Hilary Us Autocorsets

Lingua Franca 2013-06-24

buy_you_a_castle_custom-765c61e188d526d6602c7369280579b59b9ba4f5-s6-c30It’s not often I have to hold my legs together to contain myself laughing at some language goof or other. Usually it’s just a know-it-all smile or a forced chuckle. But “The 30 Most Hilarious Autocorrect Struggles Ever” had me weeping with giggles. At the risk of ruining the humor by dissecting it, I’m going to speculate on why.

It’s not the occasionally sexual or scatological results of the autocorrections. (Most of those are not printable in this blog, so you’ll have to click the link.) When you grow up with a brother and then have two sons, you tire of potty humor pretty quickly.
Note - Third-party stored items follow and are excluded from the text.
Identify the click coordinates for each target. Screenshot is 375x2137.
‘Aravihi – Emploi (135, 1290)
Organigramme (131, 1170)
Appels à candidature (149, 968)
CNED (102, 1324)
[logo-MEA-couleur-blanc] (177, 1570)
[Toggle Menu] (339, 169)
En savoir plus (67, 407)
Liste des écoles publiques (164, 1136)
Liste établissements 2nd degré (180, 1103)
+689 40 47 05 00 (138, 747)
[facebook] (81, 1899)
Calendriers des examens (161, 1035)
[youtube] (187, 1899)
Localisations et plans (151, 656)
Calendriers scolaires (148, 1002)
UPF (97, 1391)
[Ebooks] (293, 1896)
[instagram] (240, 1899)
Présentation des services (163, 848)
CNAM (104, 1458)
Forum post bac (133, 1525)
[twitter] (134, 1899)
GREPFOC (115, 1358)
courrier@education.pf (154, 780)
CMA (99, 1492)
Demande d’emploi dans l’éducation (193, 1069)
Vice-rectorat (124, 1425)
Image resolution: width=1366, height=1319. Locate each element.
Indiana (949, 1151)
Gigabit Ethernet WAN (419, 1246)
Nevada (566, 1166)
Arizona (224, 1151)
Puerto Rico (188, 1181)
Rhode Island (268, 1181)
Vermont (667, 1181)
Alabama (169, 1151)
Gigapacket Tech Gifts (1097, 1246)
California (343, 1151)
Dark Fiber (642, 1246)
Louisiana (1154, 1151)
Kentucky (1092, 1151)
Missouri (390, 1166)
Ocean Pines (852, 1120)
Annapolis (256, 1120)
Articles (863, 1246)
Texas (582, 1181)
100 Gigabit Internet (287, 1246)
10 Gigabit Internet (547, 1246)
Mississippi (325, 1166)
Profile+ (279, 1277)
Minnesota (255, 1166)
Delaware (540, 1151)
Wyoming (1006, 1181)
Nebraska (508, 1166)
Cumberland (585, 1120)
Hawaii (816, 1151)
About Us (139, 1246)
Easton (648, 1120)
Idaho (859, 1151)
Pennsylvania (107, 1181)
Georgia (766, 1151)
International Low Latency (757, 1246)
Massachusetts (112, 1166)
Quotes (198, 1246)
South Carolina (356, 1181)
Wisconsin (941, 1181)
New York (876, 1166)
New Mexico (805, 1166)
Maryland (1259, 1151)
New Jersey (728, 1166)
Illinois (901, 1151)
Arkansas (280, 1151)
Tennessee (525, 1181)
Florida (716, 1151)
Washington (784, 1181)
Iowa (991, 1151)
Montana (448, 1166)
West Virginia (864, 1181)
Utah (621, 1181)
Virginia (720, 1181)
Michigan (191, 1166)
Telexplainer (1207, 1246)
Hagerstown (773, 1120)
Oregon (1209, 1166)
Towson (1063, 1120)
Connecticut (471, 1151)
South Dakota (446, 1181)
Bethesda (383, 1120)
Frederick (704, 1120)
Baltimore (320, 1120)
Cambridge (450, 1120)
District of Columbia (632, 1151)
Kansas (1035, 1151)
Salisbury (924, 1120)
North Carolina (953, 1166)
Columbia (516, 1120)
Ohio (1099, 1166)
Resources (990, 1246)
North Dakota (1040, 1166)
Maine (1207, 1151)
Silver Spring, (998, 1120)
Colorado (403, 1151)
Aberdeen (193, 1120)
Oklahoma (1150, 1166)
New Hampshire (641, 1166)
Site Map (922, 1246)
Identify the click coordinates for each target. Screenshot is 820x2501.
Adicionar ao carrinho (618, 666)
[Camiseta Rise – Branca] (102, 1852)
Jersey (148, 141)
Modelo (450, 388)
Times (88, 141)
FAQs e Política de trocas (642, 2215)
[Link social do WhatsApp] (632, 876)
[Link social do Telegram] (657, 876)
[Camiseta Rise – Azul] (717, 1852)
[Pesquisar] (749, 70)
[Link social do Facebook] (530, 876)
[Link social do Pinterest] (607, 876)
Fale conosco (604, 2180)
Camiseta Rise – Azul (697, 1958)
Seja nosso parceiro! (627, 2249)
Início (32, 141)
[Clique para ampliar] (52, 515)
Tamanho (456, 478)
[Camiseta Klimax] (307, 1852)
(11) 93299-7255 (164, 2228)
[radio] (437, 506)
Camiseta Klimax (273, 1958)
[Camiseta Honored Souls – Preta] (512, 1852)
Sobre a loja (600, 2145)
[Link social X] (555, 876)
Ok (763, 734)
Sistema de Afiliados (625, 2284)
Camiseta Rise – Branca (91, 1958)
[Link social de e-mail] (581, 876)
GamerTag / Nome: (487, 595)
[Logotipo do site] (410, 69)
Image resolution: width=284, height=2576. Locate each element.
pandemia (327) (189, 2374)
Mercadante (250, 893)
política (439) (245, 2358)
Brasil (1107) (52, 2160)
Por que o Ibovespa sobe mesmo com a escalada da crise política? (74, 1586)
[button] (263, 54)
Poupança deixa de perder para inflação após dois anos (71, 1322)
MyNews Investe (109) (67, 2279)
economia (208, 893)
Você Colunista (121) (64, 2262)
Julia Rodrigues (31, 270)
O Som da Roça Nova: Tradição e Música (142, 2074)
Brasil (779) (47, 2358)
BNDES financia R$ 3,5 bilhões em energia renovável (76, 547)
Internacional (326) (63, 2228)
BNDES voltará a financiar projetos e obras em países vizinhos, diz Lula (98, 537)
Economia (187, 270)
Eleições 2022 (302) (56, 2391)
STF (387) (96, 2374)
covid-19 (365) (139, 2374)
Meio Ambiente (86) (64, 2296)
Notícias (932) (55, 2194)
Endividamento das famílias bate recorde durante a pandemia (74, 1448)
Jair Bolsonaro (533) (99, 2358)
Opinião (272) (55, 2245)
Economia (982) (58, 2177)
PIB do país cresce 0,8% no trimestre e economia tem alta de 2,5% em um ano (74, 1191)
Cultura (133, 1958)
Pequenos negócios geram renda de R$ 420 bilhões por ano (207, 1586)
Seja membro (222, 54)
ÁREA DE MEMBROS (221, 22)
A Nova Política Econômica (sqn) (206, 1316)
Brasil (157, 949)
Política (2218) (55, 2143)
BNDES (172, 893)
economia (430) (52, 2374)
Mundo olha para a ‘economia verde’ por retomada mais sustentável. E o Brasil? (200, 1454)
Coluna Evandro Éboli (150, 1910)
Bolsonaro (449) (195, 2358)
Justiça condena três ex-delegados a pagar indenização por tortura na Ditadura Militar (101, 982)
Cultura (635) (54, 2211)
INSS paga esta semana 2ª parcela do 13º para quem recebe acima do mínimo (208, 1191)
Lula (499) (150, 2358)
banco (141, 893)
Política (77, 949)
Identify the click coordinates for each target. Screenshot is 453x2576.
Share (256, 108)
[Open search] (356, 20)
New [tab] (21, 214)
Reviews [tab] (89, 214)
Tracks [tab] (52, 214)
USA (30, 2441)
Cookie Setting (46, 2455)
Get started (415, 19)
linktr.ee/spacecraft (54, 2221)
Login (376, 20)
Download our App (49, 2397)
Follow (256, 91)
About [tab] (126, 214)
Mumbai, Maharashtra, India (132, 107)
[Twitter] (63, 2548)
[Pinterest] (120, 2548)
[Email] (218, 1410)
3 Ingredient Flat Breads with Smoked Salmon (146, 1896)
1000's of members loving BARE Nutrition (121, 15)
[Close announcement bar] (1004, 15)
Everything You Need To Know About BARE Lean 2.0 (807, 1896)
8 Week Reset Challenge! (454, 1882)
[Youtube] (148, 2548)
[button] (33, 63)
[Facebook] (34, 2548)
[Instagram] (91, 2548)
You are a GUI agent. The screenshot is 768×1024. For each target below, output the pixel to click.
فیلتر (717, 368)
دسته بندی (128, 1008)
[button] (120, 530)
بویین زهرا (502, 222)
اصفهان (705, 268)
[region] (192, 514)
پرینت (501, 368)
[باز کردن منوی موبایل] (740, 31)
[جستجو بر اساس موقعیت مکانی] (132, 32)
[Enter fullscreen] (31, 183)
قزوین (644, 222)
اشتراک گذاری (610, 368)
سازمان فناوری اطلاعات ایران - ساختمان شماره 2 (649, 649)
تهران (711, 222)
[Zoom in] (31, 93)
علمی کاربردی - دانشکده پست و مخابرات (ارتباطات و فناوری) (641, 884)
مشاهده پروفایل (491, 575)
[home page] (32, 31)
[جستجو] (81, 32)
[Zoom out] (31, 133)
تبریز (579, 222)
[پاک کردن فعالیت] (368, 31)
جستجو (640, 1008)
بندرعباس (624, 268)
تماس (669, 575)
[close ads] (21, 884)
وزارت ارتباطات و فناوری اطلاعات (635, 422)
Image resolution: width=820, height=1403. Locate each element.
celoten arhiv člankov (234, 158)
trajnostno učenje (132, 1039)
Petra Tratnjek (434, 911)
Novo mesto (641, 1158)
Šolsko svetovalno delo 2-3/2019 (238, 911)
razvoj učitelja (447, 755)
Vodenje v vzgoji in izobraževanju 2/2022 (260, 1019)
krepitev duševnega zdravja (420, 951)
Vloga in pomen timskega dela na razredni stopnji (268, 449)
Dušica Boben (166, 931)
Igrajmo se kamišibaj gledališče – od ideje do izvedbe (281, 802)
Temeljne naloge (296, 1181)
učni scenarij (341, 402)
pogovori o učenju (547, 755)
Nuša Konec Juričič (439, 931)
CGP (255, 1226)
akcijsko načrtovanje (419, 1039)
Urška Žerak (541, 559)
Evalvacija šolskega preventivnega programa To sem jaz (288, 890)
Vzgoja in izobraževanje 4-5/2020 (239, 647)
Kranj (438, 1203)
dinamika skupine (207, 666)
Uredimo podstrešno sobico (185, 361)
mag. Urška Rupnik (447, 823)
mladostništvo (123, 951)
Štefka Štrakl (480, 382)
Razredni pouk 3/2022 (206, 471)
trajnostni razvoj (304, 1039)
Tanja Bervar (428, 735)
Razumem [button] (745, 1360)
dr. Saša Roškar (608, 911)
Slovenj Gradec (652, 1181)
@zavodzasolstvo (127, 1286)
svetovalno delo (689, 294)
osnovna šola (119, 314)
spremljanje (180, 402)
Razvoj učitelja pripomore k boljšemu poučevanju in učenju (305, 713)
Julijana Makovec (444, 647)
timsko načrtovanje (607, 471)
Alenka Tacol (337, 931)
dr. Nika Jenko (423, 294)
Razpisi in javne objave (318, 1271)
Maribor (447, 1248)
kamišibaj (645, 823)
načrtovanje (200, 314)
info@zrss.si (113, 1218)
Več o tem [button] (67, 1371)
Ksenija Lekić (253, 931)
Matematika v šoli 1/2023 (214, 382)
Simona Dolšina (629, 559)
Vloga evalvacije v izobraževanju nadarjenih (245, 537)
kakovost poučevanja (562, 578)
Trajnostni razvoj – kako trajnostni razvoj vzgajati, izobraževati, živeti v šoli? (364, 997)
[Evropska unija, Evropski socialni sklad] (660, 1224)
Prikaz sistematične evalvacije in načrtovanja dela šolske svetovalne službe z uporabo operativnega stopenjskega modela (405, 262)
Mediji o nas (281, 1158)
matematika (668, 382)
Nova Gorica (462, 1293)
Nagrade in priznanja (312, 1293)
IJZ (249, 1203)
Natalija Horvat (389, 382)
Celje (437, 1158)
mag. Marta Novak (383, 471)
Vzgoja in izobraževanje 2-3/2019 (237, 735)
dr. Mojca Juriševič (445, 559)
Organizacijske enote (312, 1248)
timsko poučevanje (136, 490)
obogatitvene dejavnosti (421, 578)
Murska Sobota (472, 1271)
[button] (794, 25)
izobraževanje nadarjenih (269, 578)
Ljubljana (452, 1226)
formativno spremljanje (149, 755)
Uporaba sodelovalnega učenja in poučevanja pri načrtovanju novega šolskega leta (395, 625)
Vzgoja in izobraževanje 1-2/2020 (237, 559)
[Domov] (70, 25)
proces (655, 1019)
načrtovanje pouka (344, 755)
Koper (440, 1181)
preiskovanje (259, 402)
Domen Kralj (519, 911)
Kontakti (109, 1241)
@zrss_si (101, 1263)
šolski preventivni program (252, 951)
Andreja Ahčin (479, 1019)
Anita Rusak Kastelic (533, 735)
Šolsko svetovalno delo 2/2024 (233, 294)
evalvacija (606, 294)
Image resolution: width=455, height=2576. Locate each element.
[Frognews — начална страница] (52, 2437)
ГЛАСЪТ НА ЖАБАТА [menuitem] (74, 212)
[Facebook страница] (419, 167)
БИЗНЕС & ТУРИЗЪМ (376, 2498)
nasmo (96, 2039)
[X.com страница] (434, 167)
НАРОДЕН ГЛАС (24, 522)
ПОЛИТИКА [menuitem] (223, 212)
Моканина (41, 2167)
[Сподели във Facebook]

And like most of my female friends, I’m an eye-roller when it comes to jokes about sexual organs.

For a while, I thought the humor resided in the effect of what’s known as coprolalia, the involuntary uttering of socially inappropriate words or phrases that we simplistically associate with Tourette syndrome. But I have never found anything amusing about Tourette, though coprolalia itself seems fascinating, suggesting as it does that the most demure among us harbor those verbal taboos in a place that the brain can access under certain conditions. Oddly enough, the Web site listing the hilarious autocorrections had a link to an experiment, “Surrender Your Say,” sponsored by the Tourette Syndrome Foundation of Canada, in which you allowed it to tweet “tics”—odd, random statements or expressions—on your behalf for 24 hours. Not being a big tweeter, I didn’t participate, but I did read a number of the tweets. None of them tickled my funny bone in the slightest. Like other neuropsychiatric disorders, Tourette strikes me as an affliction toward which laughter would be not only inappropriate but cruel. So that’s out.

Right now my sense is that something about the writers’ ineffective attempts to chase down and throttle the autocorrect gremlins is what makes “The 30 Most” so hilarious. There’s a madcap aspect to it, especially when you consider that all the autocorrect examples are from text messages. Here we are with these little devices in the palms of our opposable-thumb hands, trying to be efficient in our communications. But between the mismatch of digit and letter keys (on a texting keyboard designed, let us not forget, by human beings who possess normal-sized digits) and the eagerness of the autocorrect program (designed by human beings with access to zillions of algorithms about common typing errors), we find ourselves like the sorcerer’s apprentice, casting the spell and making it worse with each attempt at containment. So that when we read:

Having a hard time sleeping. Trying to find the right relaxation sound to lull me into lala land. I’m thinking genital thunderstorm, what do you think?

Oh god. Genital

Genital

Genital

Wtf!!

Genital

Ahhhhhh

… we know that person is trying to retype g-e-n-t-l-e ever more slowly and carefully, only to have the gremlins turn yet another piece of broomstick into a bucket-carrying broom. Another mental image I conjure as I read “The 30 Most” is of Charlie Chaplin and the feeding machine in Modern Times—efficiency run side-splittingly amok.

It’s not the erroneous words themselves, after all, that make these examples so funny. It’s the off-kilter relationship between human and machine that they put, as it were, their fingers on. That’s my humor analysis. And now I’ve spooled your fun. Spouted. Siphoned. Polioed. Wtf.